I need to remind myself that over the past 3 years, I have learned I can do almost anything!

But…I know basically nothing about cars.

I find that the hardest part of taking on a new responsibility is actually taking that first step.

I tend to put new challenges on the backburner and then I lay awake at night worrying about how full my backburner is getting.

I eventually realize I MUST take that first step.

I have no one to do it for me.

Taking that first step in accomplishing anything new is terrifying and it’s even more terrifying when you feel like you are doing it alone.

Somehow, for me, the weight of decision making is so much heavier when you aren’t doing it with someone else.
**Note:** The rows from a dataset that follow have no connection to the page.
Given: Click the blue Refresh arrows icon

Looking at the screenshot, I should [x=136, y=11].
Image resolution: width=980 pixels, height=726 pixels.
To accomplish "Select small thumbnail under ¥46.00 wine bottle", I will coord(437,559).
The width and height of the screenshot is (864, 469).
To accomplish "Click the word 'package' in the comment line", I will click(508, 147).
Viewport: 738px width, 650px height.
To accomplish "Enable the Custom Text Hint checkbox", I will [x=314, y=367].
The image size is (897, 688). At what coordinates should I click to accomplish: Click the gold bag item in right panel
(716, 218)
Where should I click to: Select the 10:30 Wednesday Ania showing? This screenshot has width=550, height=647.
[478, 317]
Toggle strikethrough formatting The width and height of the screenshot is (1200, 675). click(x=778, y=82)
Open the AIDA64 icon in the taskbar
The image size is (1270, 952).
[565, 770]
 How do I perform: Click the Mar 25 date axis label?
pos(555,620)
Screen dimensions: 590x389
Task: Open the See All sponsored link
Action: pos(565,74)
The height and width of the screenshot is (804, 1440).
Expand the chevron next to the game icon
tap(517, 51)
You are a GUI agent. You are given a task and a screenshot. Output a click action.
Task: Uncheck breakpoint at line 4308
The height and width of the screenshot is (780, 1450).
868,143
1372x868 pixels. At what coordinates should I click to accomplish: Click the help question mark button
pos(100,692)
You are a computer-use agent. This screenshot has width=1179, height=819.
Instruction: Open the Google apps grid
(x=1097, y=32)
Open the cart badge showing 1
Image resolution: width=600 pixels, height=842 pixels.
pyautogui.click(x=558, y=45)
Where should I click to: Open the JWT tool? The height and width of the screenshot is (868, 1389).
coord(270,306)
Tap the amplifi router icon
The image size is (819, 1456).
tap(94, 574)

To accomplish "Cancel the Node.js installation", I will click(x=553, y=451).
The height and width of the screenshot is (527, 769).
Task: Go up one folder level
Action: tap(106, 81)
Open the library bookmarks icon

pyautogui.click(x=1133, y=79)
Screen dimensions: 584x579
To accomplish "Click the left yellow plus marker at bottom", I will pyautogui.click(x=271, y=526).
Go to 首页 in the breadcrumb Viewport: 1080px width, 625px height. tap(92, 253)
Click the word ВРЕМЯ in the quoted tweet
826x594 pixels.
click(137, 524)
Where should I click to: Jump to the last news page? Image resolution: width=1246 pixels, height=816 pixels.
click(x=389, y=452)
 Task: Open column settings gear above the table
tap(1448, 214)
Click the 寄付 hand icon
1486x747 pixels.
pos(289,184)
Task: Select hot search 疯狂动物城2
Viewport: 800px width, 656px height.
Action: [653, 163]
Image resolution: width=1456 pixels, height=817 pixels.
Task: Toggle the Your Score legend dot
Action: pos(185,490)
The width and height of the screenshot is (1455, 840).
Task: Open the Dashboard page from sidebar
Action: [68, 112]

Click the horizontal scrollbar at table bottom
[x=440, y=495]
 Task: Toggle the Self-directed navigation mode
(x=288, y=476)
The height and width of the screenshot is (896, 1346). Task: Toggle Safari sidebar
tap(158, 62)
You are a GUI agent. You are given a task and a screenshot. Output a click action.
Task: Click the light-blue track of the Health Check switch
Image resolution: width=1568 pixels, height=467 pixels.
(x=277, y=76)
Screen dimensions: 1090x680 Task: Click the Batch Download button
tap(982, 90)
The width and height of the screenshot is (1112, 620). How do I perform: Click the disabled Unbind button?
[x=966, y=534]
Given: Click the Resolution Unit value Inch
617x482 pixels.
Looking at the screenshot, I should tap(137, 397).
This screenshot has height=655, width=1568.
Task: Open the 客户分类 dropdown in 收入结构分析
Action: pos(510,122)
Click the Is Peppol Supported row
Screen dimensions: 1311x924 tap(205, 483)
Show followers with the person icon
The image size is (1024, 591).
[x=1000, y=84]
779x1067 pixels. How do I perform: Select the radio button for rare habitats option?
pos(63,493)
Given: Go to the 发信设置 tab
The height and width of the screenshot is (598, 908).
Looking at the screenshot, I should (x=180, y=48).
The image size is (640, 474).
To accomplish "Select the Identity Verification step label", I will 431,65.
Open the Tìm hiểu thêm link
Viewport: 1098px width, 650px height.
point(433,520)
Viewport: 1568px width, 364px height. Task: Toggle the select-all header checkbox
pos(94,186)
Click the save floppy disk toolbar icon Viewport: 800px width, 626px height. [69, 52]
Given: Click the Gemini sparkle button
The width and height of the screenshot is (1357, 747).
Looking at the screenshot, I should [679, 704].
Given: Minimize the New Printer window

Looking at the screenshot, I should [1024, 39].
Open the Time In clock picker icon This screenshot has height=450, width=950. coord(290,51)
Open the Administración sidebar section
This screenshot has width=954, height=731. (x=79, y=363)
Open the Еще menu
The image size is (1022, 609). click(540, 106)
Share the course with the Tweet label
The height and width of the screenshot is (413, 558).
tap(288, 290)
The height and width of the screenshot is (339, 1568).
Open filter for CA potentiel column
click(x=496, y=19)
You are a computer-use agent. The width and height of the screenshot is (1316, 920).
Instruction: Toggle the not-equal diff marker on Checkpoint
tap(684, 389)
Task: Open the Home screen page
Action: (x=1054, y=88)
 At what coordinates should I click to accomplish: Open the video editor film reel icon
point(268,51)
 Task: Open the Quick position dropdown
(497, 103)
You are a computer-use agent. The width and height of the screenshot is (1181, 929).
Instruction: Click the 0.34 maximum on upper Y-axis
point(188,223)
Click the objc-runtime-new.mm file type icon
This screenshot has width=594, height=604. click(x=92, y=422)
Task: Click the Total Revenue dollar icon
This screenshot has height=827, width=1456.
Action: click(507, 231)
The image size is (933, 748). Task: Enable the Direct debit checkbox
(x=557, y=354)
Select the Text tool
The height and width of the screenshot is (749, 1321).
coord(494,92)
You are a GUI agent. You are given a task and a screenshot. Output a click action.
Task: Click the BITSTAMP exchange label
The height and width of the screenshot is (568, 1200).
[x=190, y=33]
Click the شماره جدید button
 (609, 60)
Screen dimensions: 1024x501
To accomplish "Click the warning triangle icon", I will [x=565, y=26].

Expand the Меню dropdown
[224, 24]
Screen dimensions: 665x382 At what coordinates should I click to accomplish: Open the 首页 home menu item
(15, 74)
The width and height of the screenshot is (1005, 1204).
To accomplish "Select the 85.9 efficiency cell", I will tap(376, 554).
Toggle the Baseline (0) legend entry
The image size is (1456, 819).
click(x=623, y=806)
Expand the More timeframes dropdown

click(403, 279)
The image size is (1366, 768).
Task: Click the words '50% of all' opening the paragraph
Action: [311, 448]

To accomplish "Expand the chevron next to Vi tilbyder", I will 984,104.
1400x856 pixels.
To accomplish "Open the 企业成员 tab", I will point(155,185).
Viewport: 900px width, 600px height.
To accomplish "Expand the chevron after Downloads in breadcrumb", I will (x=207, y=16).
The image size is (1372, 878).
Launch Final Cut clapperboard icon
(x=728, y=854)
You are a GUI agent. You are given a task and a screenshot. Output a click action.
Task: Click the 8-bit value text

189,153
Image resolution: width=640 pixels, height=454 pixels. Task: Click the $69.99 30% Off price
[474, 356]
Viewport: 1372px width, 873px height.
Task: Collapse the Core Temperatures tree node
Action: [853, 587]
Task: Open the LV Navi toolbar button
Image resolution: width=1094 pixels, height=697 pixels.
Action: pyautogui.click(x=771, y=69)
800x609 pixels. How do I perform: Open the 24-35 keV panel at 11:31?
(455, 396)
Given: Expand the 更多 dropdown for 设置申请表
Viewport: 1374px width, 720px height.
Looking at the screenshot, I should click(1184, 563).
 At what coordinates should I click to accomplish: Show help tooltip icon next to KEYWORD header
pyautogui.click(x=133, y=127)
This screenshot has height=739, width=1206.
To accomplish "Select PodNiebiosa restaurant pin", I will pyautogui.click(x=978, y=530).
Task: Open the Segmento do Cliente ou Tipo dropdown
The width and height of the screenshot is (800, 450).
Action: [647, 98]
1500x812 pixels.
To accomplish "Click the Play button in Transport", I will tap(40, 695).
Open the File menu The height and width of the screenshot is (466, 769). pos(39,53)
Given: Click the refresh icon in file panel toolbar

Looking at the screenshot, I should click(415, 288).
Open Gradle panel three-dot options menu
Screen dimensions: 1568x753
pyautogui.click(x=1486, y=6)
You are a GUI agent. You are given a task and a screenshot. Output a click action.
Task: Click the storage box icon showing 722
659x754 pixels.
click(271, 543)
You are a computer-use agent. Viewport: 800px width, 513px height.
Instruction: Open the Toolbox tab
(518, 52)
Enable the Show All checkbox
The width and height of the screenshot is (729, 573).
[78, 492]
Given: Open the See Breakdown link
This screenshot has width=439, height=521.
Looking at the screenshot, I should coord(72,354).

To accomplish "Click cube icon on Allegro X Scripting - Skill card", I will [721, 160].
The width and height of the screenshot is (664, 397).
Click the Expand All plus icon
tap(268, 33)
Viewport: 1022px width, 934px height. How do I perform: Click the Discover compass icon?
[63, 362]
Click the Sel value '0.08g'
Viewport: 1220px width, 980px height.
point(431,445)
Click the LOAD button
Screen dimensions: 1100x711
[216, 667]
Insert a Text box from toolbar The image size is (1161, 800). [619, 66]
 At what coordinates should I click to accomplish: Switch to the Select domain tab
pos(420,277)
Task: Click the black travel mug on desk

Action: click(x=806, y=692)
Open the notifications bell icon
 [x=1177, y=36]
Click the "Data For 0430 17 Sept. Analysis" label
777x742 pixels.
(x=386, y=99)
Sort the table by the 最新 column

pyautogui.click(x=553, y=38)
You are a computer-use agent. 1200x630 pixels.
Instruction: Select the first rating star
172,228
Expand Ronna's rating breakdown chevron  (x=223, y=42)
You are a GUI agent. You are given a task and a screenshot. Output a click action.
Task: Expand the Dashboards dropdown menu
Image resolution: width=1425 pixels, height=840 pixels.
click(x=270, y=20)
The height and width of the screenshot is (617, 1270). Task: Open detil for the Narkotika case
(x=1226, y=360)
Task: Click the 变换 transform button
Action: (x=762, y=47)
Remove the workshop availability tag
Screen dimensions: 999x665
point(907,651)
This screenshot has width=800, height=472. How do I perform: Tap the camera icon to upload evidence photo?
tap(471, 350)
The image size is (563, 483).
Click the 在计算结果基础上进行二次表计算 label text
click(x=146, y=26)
I’ve discovered that one of my concerns in decision making is that if something goes wrong, the onous is totally on me. No one to blame but myself!

But as I’ve done in the past, I pulled up my big girl panties (after my Marci Pity Party) and I am figuring out what steps need to be taken so that Shelby has a reliable car.

I have learned to ask for help when I need it and to turn to knowledgeable people for assistance.

And I am doing that now.

I have learned that when I get in a funk, I need to give myself a little time to grieve and then I can take baby steps to accomplish tasks.

I need to remind myself how lucky I am to have resources and people to help me when I get tied up in my head.

This path has not been an easy one.

Those of you that have dealt with loss can understand that little things often become big things because our hearts are still a little broken.

But, what we need to remember is that life is full of these challenging moments.

While some may be thinking “That’s ridiculous. Needing a new car is not a challenging moment” others will understand that sometimes even figuring out how to fill your tires with air can become overwhelming.

Here is my advice for what it’s worth:

Give yourself a moment to be sad.

Have a “me” Pity Party.

Not a long one… just enough to get a few tears out or to eat a pint of ice cream or to crochet a little scarf.

But then look around you and see what you need to do to take the first step towards solving your problem.

Whether it be putting air in your tires, just leaving the house or buying a new car..

Take baby steps.

If necessary, look for people around you to hold your hand as you try to venture onto new paths.

And always remember… you can do hard things. Just take baby steps.

2 replies on “Just a car”

Marci, funny how you and I are in the same boat. My son totaled “the kids car” on December 22nd. I too am absolutely terrified to hug a car because I have never done it on my own. I should have sent an invite to my pity party to you!

Maybe we can take this endeavor together! I’m here to help in whatever way I can. ♥️

Like

Marci I totally understand how things now seem insurmountable. If you really need someone to help you my son-in-law owns three car dealerships. He is a wonderful outstanding person who I’m sure would be able to help you with whatever you need. He got me through all my car issues after Bobby passed away. If you would like information. I’d be happy to forward it to you. Let me know. Being overwhelmed, is horrible. I’m thinking of you.